* What is required: Where a record contains a picture, omit the picture and repeat the rest exactly.

(Source data Opens)

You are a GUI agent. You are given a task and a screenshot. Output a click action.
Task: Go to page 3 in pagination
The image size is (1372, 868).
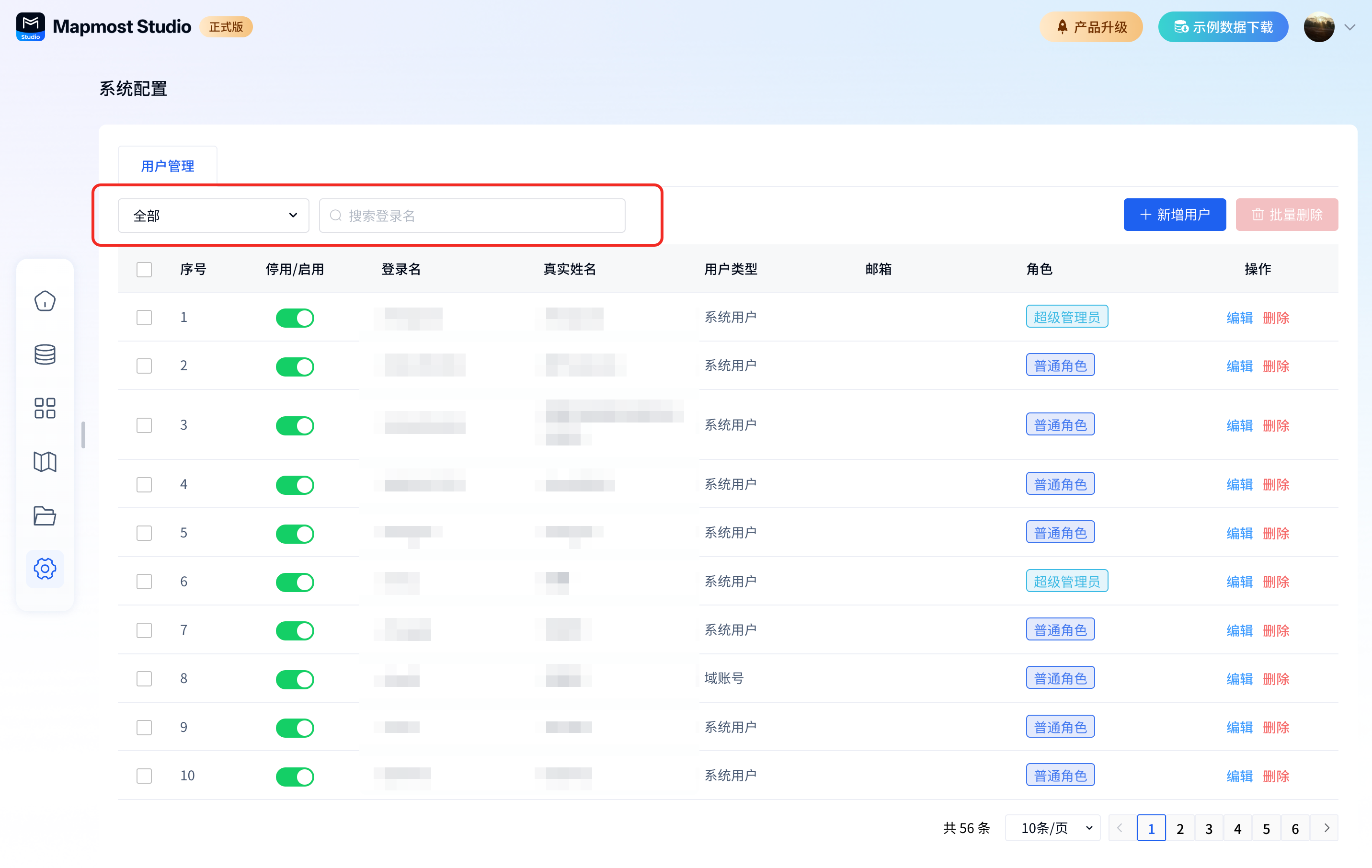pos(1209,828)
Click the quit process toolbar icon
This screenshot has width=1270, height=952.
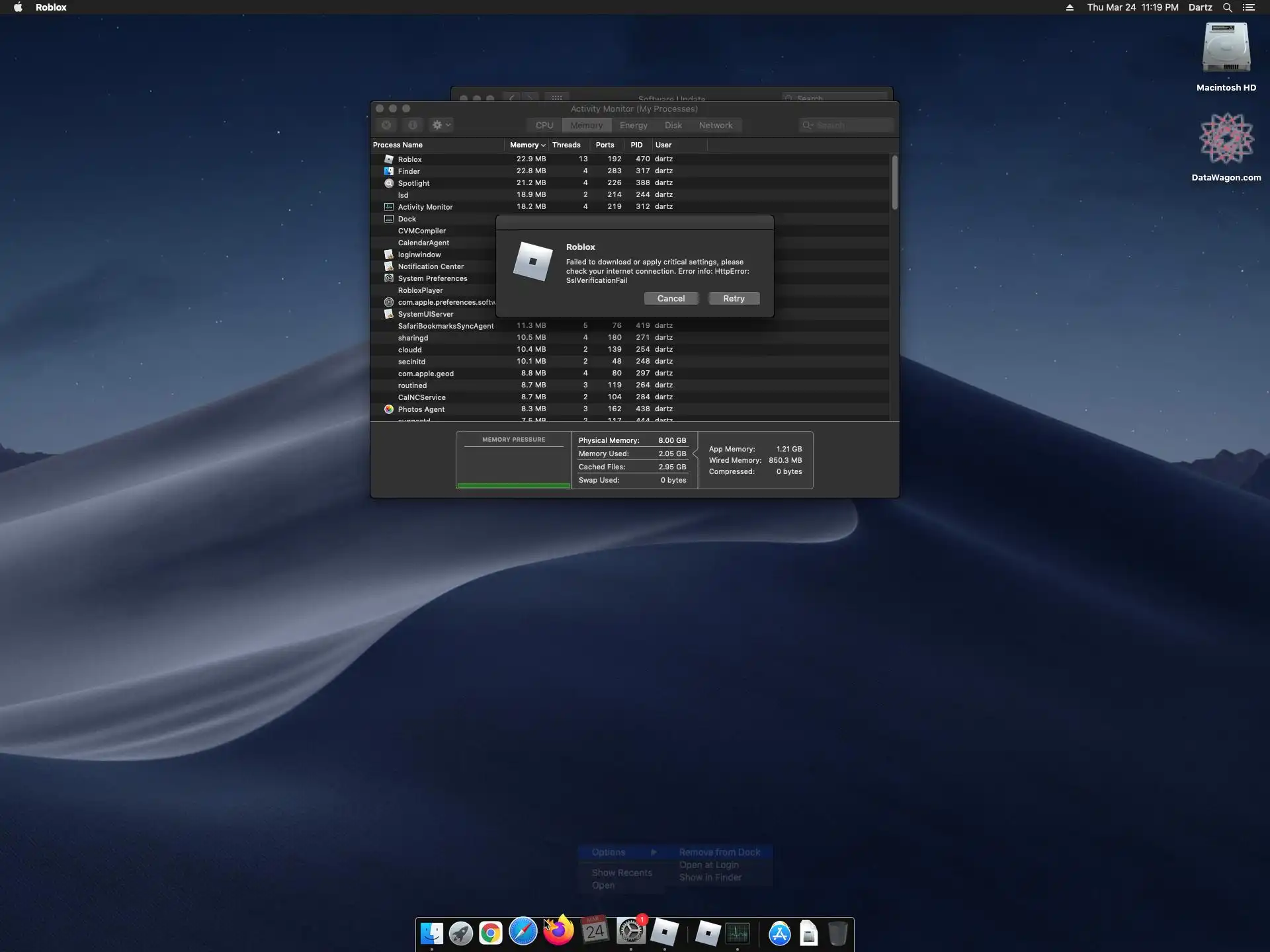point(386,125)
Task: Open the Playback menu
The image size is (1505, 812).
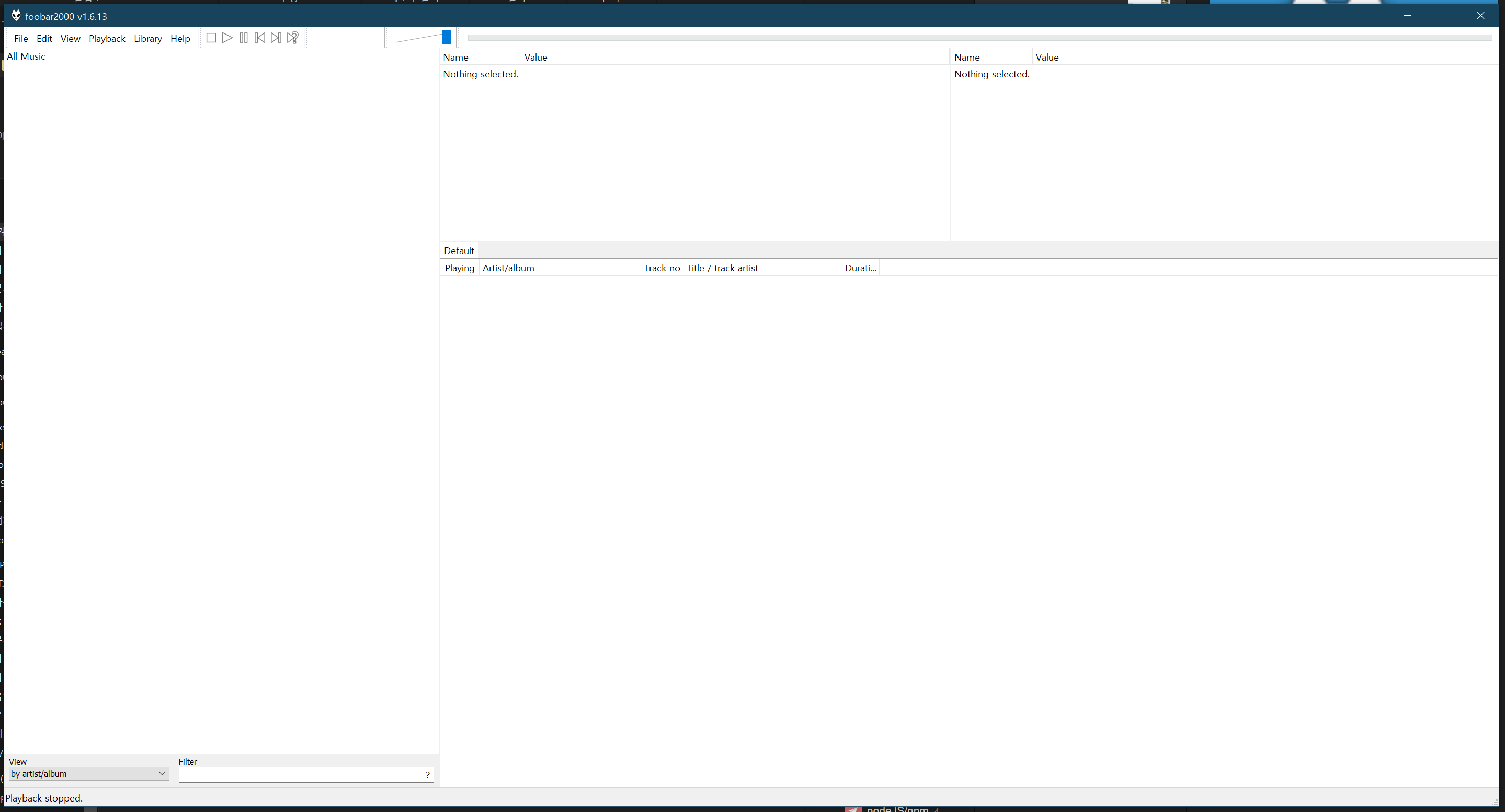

(Source data Closes)

* Expected answer:
You are a GUI agent. You are given a task and a screenshot. Output a click action.
Task: Go to page 3 in pagination
The image size is (1372, 868).
pos(1209,828)
Click the quit process toolbar icon
This screenshot has width=1270, height=952.
point(386,125)
Task: Open the Playback menu
The image size is (1505, 812).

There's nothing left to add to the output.